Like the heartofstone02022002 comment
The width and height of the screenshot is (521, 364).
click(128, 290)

--

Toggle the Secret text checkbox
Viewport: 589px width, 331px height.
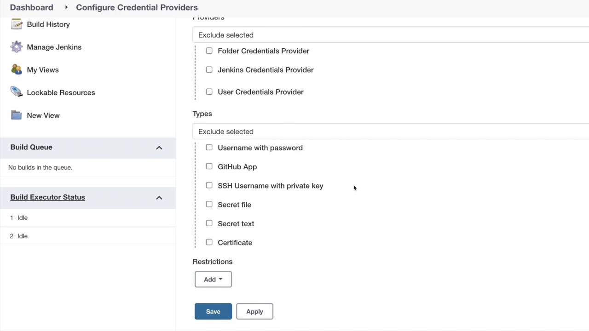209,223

==

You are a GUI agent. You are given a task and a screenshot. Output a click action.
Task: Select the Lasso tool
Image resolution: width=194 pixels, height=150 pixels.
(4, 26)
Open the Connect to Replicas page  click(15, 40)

Problem to work on> Report how many lines in the entries above contain the string "screenshot", counting only matches with the same case. Give the number alone.

Solution> 2